=== What is expected ===
Report how many lines of the entries below contain the word "tool", and nothing more.
---- Source information
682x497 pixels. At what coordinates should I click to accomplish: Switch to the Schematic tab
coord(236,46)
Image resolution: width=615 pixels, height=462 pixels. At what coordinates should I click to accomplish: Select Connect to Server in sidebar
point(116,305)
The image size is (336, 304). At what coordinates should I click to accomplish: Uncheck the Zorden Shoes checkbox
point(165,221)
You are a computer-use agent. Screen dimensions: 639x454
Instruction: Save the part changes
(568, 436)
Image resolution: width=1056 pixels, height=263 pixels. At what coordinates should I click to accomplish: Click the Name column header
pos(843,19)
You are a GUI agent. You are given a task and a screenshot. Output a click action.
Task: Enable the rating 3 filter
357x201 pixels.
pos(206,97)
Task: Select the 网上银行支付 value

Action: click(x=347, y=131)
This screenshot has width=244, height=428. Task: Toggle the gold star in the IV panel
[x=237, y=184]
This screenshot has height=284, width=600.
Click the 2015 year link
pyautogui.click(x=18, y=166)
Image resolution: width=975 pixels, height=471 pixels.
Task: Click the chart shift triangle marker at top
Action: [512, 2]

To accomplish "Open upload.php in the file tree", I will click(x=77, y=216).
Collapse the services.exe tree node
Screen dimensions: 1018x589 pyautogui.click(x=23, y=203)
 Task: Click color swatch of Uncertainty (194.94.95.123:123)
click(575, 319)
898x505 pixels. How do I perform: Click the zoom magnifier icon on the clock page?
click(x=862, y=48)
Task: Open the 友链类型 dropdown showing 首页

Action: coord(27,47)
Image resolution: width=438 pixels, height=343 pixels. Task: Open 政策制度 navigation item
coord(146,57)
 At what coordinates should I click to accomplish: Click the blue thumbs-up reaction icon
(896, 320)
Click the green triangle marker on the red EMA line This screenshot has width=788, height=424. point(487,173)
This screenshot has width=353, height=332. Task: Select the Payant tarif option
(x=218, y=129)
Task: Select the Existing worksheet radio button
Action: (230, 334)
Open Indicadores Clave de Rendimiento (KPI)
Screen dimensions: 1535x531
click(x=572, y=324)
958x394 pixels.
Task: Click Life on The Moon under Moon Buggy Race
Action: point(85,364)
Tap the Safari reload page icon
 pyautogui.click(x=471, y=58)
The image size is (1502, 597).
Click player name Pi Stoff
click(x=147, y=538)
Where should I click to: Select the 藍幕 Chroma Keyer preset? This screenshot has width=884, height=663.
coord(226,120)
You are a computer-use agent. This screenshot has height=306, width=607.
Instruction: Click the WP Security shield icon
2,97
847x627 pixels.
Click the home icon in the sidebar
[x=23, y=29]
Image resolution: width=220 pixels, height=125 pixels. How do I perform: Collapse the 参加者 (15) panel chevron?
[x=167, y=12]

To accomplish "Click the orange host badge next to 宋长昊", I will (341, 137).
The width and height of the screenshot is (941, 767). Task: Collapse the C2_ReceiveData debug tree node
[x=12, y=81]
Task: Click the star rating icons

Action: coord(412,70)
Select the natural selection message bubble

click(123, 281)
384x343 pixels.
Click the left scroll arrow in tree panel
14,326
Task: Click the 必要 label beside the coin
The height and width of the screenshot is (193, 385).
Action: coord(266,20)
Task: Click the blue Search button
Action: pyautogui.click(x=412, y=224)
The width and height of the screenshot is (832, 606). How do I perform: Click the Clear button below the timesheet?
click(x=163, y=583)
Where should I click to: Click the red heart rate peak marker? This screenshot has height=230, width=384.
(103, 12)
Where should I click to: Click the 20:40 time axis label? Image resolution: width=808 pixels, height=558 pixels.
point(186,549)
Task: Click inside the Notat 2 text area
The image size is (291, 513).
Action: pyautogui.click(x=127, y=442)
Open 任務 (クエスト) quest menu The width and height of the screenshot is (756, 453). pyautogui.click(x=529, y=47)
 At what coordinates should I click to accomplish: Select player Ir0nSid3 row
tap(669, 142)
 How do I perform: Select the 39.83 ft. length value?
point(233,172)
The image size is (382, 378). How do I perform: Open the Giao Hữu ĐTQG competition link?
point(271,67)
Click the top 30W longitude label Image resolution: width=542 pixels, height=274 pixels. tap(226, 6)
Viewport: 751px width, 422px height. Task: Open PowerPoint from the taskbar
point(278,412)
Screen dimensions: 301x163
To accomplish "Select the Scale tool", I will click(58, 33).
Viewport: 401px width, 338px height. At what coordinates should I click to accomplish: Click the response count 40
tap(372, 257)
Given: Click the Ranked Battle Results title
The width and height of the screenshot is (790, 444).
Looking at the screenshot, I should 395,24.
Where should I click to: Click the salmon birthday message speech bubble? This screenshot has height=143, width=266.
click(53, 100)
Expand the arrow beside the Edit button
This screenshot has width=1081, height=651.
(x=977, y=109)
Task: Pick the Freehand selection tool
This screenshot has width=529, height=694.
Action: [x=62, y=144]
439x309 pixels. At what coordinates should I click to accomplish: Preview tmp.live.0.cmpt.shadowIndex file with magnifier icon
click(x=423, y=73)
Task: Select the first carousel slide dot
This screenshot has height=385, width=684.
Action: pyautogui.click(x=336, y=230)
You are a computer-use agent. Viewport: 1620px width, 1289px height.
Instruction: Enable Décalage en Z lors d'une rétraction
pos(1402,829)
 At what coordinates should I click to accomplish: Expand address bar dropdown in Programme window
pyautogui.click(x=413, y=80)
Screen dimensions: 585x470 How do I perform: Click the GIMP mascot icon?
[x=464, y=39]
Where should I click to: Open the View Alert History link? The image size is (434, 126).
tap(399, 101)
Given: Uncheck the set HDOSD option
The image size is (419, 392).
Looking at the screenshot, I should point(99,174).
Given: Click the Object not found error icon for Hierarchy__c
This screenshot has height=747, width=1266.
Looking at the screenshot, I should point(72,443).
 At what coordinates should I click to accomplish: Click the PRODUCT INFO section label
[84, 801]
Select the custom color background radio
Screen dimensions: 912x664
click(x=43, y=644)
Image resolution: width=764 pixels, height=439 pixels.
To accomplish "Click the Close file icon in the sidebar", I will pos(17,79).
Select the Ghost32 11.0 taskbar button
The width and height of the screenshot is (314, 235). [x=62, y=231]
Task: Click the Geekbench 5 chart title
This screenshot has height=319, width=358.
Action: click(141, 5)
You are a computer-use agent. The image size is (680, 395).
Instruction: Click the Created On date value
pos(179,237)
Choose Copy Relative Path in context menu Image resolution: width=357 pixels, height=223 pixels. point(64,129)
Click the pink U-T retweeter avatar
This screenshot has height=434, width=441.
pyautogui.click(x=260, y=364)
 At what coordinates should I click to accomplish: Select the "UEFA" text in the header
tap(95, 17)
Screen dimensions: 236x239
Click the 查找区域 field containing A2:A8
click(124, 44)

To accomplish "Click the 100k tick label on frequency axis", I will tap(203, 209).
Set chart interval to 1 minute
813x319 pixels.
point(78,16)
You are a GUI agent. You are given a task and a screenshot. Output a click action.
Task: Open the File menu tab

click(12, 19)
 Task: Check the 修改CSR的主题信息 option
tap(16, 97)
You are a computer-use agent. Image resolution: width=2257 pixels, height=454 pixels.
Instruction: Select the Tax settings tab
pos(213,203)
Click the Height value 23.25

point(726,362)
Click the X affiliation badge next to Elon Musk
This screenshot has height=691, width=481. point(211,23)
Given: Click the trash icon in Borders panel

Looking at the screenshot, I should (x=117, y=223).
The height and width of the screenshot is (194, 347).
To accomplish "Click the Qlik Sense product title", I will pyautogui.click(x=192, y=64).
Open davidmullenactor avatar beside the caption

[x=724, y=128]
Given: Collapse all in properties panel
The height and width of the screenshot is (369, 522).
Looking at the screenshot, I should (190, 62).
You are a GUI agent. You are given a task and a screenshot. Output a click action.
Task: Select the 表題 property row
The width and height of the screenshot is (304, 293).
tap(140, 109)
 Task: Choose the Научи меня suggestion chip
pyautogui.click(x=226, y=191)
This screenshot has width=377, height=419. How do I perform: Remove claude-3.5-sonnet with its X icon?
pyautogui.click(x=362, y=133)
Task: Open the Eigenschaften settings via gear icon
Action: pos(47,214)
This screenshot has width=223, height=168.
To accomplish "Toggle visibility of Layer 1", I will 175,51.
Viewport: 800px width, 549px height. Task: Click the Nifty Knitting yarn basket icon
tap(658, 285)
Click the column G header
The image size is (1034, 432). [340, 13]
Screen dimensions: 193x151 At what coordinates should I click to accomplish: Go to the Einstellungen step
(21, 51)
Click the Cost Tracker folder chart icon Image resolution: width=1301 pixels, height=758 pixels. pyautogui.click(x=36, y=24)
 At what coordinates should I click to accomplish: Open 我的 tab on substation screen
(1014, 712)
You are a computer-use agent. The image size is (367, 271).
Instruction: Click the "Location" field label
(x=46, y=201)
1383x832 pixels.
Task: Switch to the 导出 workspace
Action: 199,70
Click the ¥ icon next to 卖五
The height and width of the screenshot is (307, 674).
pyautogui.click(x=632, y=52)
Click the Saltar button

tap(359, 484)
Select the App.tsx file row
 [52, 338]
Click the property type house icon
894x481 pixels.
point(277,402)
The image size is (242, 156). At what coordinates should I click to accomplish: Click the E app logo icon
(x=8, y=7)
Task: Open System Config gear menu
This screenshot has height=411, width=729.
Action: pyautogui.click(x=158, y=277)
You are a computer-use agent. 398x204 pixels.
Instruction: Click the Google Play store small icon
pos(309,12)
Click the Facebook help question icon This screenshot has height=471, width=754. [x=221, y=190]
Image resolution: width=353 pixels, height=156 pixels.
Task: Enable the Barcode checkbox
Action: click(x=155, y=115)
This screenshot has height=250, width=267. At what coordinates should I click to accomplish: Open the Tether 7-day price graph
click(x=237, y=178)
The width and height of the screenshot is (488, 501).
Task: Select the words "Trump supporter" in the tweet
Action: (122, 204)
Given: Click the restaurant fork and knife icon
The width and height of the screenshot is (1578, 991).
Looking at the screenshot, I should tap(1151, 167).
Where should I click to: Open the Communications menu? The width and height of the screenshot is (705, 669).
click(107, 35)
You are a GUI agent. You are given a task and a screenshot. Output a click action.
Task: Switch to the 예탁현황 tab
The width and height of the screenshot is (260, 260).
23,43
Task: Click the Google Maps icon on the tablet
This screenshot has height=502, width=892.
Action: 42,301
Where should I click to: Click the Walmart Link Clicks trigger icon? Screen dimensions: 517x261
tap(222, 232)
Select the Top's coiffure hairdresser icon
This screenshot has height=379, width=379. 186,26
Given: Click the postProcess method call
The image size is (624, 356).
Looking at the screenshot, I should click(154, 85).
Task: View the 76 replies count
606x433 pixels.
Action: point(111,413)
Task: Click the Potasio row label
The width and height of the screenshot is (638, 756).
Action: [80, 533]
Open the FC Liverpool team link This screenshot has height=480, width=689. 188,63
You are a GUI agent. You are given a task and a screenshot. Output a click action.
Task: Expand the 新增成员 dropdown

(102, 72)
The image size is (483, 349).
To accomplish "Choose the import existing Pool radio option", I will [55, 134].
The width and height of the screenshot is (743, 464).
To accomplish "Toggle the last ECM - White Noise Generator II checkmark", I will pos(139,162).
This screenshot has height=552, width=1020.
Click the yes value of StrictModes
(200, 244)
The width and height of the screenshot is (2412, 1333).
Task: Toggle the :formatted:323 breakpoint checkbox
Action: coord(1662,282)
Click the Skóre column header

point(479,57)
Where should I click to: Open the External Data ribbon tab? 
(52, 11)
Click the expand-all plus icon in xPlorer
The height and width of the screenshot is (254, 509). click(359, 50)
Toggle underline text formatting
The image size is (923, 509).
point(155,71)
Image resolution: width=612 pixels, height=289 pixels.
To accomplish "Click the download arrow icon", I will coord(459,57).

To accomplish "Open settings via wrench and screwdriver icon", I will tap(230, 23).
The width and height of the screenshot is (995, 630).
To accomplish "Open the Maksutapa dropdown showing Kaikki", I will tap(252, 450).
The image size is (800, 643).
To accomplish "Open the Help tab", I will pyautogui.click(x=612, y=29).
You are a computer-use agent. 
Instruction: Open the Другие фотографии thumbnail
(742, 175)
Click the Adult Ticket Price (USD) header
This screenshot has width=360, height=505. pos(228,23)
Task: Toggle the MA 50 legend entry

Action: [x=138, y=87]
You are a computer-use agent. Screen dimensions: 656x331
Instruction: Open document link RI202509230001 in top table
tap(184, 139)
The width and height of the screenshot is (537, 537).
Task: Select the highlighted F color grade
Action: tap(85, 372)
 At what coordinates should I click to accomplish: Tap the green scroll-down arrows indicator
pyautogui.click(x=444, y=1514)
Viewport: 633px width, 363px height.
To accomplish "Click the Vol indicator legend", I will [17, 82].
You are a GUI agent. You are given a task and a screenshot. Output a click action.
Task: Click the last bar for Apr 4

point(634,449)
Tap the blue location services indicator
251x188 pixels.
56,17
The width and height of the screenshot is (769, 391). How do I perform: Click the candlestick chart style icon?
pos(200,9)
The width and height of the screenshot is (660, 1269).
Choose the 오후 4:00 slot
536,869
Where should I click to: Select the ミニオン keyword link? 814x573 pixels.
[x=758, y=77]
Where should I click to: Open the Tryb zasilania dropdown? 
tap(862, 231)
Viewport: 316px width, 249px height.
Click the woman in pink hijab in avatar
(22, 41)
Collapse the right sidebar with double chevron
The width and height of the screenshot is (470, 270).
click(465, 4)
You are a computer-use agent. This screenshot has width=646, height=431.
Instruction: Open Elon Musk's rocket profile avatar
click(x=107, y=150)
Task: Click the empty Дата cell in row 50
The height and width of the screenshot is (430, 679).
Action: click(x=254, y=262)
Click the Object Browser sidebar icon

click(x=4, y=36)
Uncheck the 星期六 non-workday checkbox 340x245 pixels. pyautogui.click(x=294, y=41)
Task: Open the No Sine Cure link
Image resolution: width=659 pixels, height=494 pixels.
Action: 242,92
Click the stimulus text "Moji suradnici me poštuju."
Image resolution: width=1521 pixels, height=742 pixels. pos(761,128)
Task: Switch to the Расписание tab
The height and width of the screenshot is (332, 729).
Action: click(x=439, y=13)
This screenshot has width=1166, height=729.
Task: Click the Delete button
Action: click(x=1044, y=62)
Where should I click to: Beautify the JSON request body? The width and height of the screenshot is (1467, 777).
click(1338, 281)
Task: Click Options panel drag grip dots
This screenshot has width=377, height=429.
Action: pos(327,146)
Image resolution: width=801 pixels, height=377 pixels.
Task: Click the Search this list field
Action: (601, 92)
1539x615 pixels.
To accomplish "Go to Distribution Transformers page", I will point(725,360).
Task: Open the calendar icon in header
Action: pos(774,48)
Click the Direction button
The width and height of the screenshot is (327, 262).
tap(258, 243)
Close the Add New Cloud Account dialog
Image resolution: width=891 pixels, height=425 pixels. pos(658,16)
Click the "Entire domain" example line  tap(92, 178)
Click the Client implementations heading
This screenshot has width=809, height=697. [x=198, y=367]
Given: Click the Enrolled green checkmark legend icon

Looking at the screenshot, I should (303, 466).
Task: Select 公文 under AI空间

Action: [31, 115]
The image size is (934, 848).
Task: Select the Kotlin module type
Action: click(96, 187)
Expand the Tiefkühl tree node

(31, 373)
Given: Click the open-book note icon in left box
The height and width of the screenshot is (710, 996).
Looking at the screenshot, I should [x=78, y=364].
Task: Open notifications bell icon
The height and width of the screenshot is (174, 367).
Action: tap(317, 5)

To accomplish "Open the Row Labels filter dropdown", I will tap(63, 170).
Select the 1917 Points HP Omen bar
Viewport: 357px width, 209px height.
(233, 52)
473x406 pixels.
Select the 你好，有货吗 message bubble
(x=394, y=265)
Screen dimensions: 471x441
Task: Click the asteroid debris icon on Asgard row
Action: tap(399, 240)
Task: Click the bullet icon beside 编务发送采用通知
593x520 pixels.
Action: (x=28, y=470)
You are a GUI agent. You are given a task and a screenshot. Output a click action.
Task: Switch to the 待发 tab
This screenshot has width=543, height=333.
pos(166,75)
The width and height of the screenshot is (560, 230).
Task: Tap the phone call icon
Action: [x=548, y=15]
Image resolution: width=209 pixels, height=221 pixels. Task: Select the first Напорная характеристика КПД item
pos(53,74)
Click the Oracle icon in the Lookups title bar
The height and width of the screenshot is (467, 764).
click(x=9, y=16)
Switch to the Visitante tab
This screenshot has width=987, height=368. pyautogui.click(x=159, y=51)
--------
=== Task solution ===
2